**Objective**
Rewrite every one of the records below with "checkbox" changed to "check box", keeping all other text as it is.
━━━ Supplied data ━━━
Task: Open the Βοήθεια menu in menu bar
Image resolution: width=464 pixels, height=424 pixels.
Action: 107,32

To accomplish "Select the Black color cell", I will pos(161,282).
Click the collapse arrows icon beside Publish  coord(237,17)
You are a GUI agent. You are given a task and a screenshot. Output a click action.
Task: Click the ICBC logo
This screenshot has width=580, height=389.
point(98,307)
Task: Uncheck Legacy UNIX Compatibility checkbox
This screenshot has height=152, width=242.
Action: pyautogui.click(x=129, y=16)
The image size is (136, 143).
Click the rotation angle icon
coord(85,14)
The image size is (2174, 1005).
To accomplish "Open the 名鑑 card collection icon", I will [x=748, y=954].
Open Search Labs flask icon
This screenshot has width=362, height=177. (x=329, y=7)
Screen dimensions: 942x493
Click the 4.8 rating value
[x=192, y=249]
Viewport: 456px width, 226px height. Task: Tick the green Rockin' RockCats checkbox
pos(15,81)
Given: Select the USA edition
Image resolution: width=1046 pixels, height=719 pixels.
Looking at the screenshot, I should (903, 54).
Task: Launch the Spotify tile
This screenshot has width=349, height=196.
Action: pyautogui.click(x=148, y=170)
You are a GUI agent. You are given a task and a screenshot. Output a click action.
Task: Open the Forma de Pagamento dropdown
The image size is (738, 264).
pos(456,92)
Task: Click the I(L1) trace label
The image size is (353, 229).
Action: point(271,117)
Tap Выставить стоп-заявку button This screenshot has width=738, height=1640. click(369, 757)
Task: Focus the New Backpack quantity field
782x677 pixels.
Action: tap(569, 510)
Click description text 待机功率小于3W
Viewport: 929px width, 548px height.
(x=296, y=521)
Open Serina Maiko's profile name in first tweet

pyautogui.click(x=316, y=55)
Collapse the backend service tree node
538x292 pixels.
━━━
**Result of the task**
Task: Open the Βοήθεια menu in menu bar
Image resolution: width=464 pixels, height=424 pixels.
Action: 107,32

To accomplish "Select the Black color cell", I will pos(161,282).
Click the collapse arrows icon beside Publish  coord(237,17)
You are a GUI agent. You are given a task and a screenshot. Output a click action.
Task: Click the ICBC logo
This screenshot has width=580, height=389.
point(98,307)
Task: Uncheck Legacy UNIX Compatibility check box
This screenshot has height=152, width=242.
Action: pyautogui.click(x=129, y=16)
The image size is (136, 143).
Click the rotation angle icon
coord(85,14)
The image size is (2174, 1005).
To accomplish "Open the 名鑑 card collection icon", I will [x=748, y=954].
Open Search Labs flask icon
This screenshot has width=362, height=177. (x=329, y=7)
Screen dimensions: 942x493
Click the 4.8 rating value
[x=192, y=249]
Viewport: 456px width, 226px height. Task: Tick the green Rockin' RockCats check box
pos(15,81)
Given: Select the USA edition
Image resolution: width=1046 pixels, height=719 pixels.
Looking at the screenshot, I should (903, 54).
Task: Launch the Spotify tile
This screenshot has width=349, height=196.
Action: pyautogui.click(x=148, y=170)
You are a GUI agent. You are given a task and a screenshot. Output a click action.
Task: Open the Forma de Pagamento dropdown
The image size is (738, 264).
pos(456,92)
Task: Click the I(L1) trace label
The image size is (353, 229).
Action: point(271,117)
Tap Выставить стоп-заявку button This screenshot has width=738, height=1640. click(369, 757)
Task: Focus the New Backpack quantity field
782x677 pixels.
Action: tap(569, 510)
Click description text 待机功率小于3W
Viewport: 929px width, 548px height.
(x=296, y=521)
Open Serina Maiko's profile name in first tweet

pyautogui.click(x=316, y=55)
Collapse the backend service tree node
538x292 pixels.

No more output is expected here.